It had happened late in the eighteenth century, in England, at an unexpectedly debauched bacchanale held at the behest of the Prince Regent. I was a poor younger cousin down from Scotland, almost on the shelf at nineteen, but pretty enough to catch the regent's eye, so pretty enough to be asked. After Scotland's restrictions, London was something to get drunk on. It competed with my books and studies in a way the narrow society of home never had, even in places where Calvinism found small purchase.
I hoped, frankly, to find a wealthy protector to keep me in books and conversation, who would understand about not turning me into a brood mare, something I knew well I couldn't count on a husband to do. So I was - at this particular soiree - looking for trouble. But it found me first, in a most astounding way. My career as a vampire, and for a spell as an actress, stemmed from that night. On the whole, though, and in retrospect, I really couldn't complain.

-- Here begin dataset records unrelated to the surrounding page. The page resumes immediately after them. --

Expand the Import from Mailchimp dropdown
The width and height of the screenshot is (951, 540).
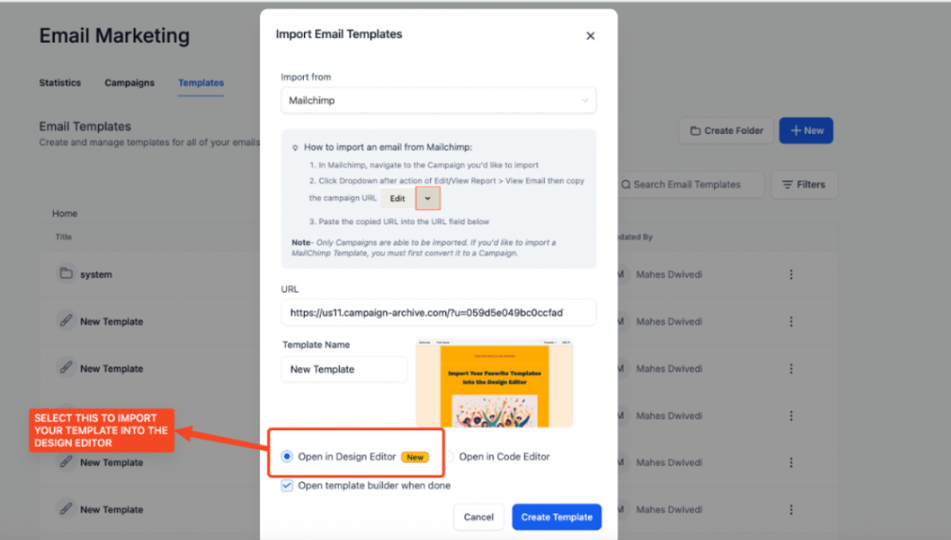[x=439, y=100]
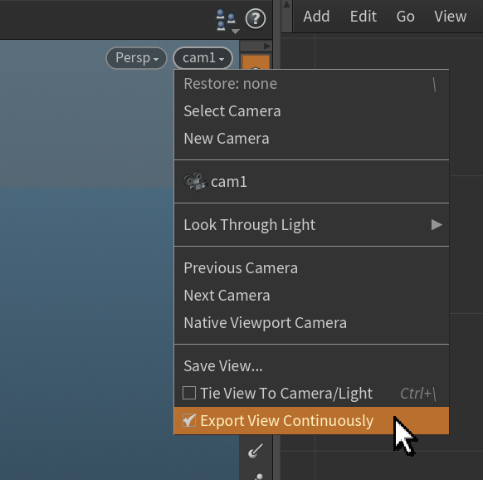The image size is (483, 480).
Task: Select the brush tool icon below the menu
Action: click(256, 451)
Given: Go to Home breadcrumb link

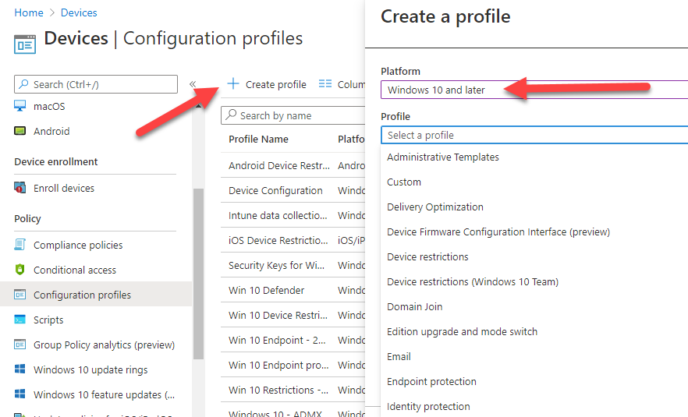Looking at the screenshot, I should pyautogui.click(x=29, y=12).
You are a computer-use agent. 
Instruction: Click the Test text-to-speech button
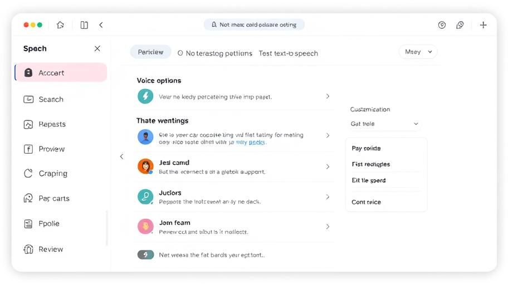click(x=288, y=53)
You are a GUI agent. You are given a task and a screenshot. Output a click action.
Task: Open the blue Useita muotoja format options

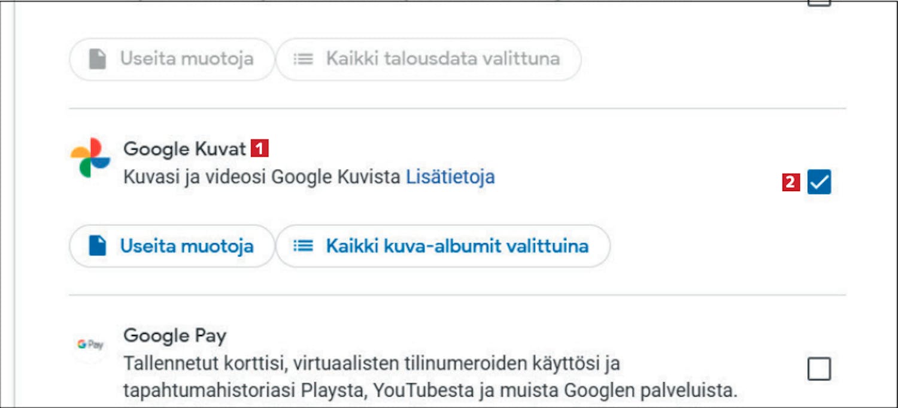tap(171, 246)
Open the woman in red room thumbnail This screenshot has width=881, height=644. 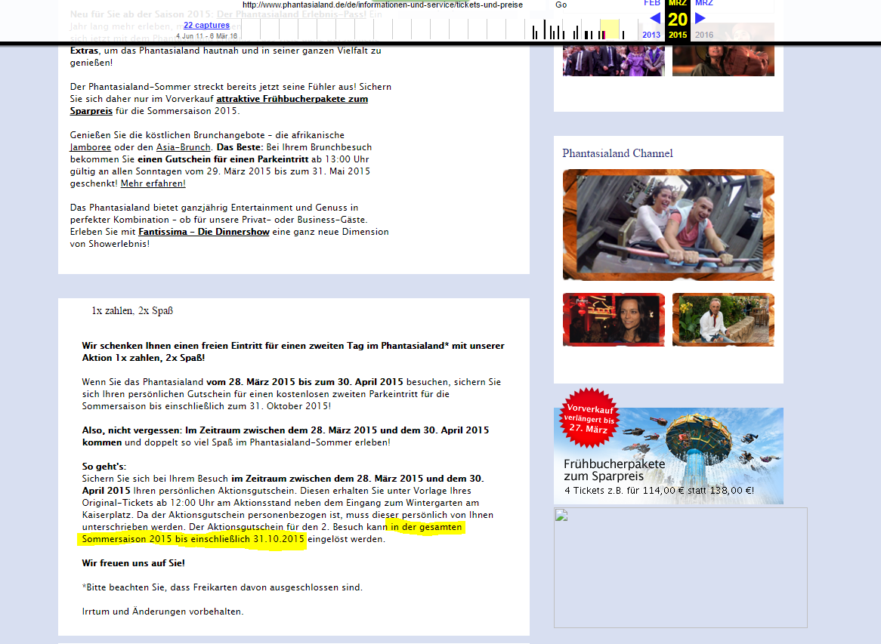[614, 319]
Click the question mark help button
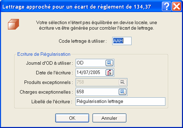 tap(166, 7)
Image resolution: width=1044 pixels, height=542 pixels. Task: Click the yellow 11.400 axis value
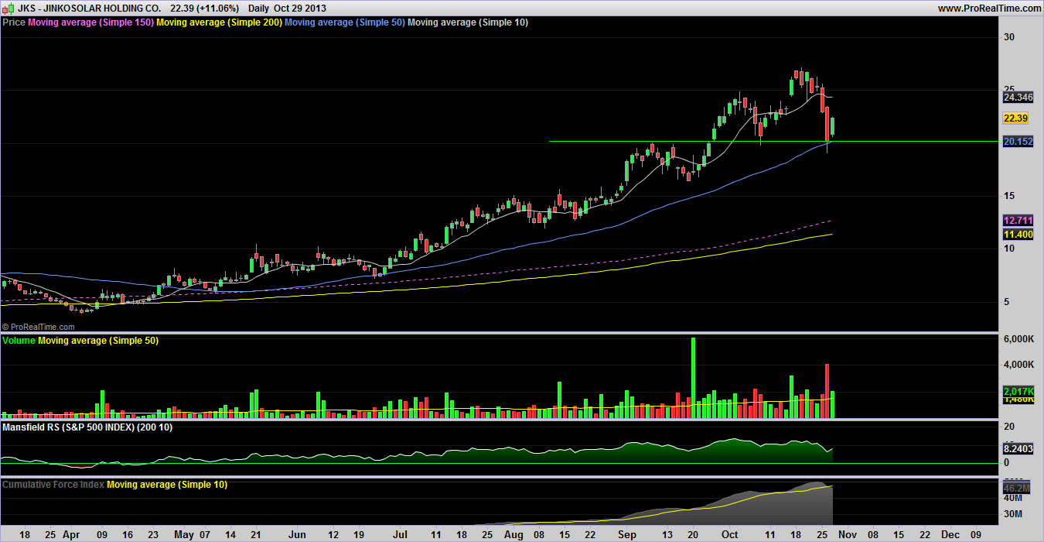(1017, 234)
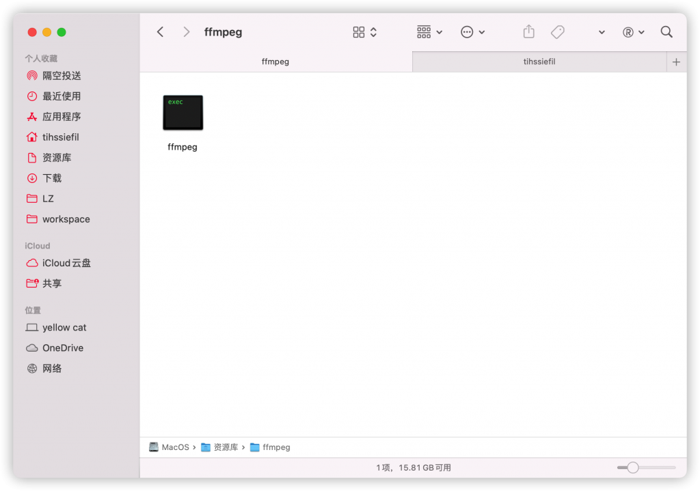Viewport: 700px width, 491px height.
Task: Open Recents (最近使用) in sidebar
Action: coord(61,96)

I went to that party hoping to become someone's investment. There were men, I knew, who liked an intelligent woman's company, who didn't want to be burdened with a family, and who were willing to pay for their pleasure. One of those was what I had in mind. He materialized at my elbow in the guise of visiting royalty -- a foreign count, pale and dark eyed, aquiline of feature. I really found him very beautiful. That was, perhaps, why I agreed to continue our conversation by strolling in the extensive grounds of the house to which the festivities had been transported.
I suppose I was lucky not to be left for dead. Conrad told me later that he saw me immediately as a candidate for conversion. A life of the mind, he said, was essential for immortality. Dullards went mad or got caught. They hadn't the resources to enjoy the passage of decade after decade. So I was spirited away, across the grounds to a waiting coach. Or so I was told. Being near death at the time, I wasn't cognizant of events. Conrad took me to his townhouse, located in an ostentatious but less-than-respectable part of town, and proceeded to effect the transformation. I was exceedingly annoyed with him. For weeks. I had not been in the habit of killing innocents and I was not about to start. We finally achieved a compromise on criminals and enterprising prospective rapists. Nowadays, of course, there are blood banks.

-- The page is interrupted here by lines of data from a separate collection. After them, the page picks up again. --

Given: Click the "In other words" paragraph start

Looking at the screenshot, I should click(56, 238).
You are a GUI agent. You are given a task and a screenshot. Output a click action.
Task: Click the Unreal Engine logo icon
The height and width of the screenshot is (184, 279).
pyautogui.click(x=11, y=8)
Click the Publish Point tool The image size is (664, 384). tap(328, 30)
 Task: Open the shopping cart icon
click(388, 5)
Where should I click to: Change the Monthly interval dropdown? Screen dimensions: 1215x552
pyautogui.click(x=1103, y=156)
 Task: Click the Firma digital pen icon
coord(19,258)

I first met you a good thirty years after my transformation, on journey intended to facilitate an investment in Scottish real estate and intended even more to create a bolthole if things should become to hot in urban areas. I posed as Lady Whimsy, an eccentric British woman with a taste for nature. I'd purchased a castle in the neighborhood and had it refurbished and renovated via my agent (vampires have splendid luck as the beneficiaries of wills and so on) and I had finally arrived to reconnoiter in person. You were a local landowner, someone I should know. I was interested in purchasing some of your pastureland -- it bordered my estate and there was every reason to try for even more privacy than I presently had. Or that was what I thought until I met you one evening in town. Your shoulders alone made me reconsider my position. What woman would want space between herself and shoulders like that? Shortly after we were introduced, I asked you to tea. A very late tea. The sun set quite early at that time of year.
I'd had the servants bake some scones (best to keep up the illusion of tea) and build up the fire before giving them the night off. The housekeeper had gone to visit her niece and the manservant had a room above the stables. The cook lived in town, and only came in for the day, or for dinner parties.

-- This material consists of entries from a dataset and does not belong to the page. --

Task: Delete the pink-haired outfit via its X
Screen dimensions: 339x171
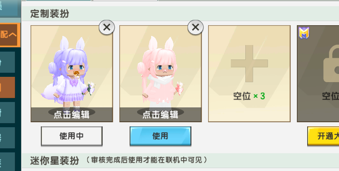Action: click(195, 27)
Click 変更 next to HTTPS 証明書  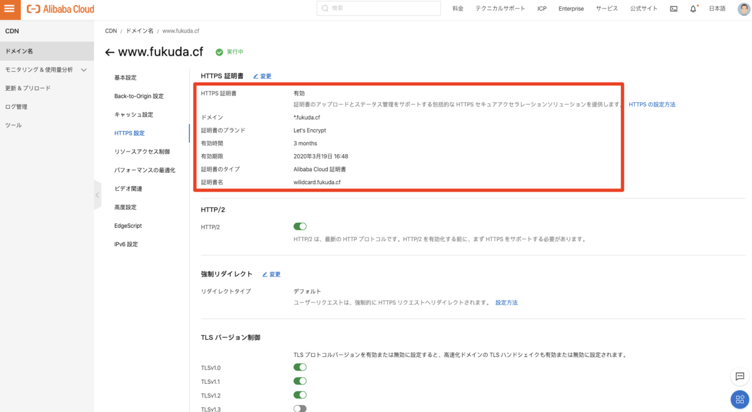263,76
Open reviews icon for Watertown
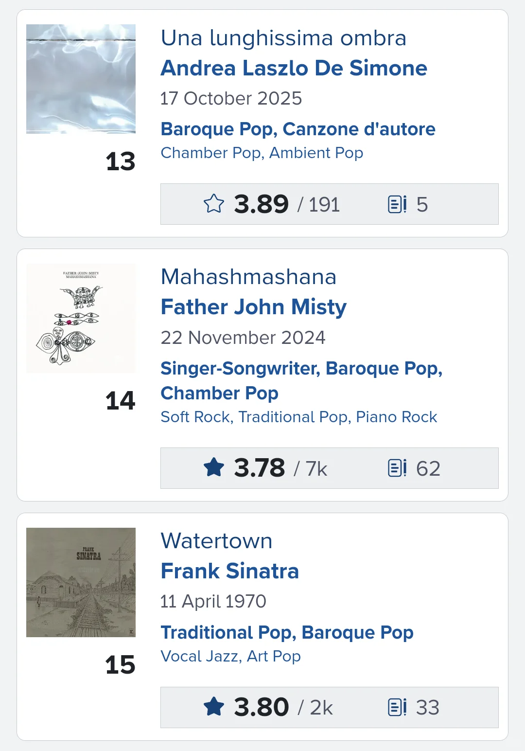This screenshot has height=751, width=525. [397, 707]
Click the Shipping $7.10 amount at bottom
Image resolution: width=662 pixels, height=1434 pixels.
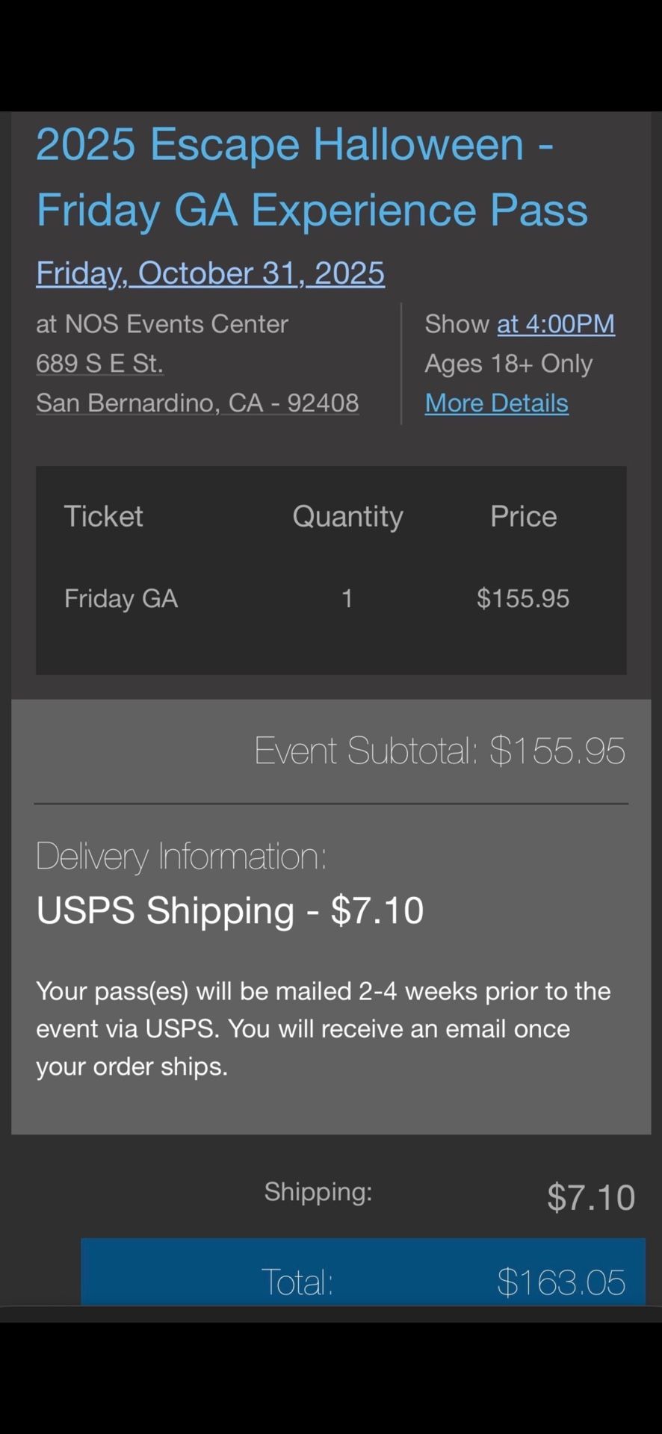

So I was the one to welcome you at the castle's big oak door, and to lead you down the stone passage, illuminated by innovative gaslight, into my study. A fire roared in the big stone fireplace to take off the chill, and a warm, thick red Persian rug lay across the cold stone flags. Two deep armchairs flanked a small table holding scones, a pot of honey, a pot of tea, and a flagon of whiskey. To take off any chill that was left. I hoped to remove that last bit of frost myself.
To that end, I'd worn a fine cambric blouse over a minimal cambric shift, both so fine as to be almost transparent. The blouse was tucked into a high-waisted full skirt that swirled as I moved and molded my waist to a nicety. As I stood before the fire, adding a little whiskey to your tea, I felt your eyes move up my waist to linger on my my breasts. I felt my nipples harden involuntarily, and heard a hiss of indrawn breath from you. The shiver ran through me like a flame held to an empty page. We spoke politely, but the heat, the feeling, made ordinariness more and more difficult.
Finally, when we'd caught ourselves gazing at one another for nearly a full minute without having said a word, I lifted my hands to my upswept hair and pulled out the pins, letting it tumble over my shoulders and down my back. Then, slowly, illuminated from behind by the firelight, I began to unfasten my blouse, lingering over each small button, listening to you breathe.
--
I can see you in the firelight. Realizing what I want. Realizing what will happen. My skirt slips with a whisper to the floor, the blouse falling silent after it. I stand in my shift, the lace so delicate that it is virtually transparent, so sheer that you can see the dark triangle of hair between my legs. I can hear your heart.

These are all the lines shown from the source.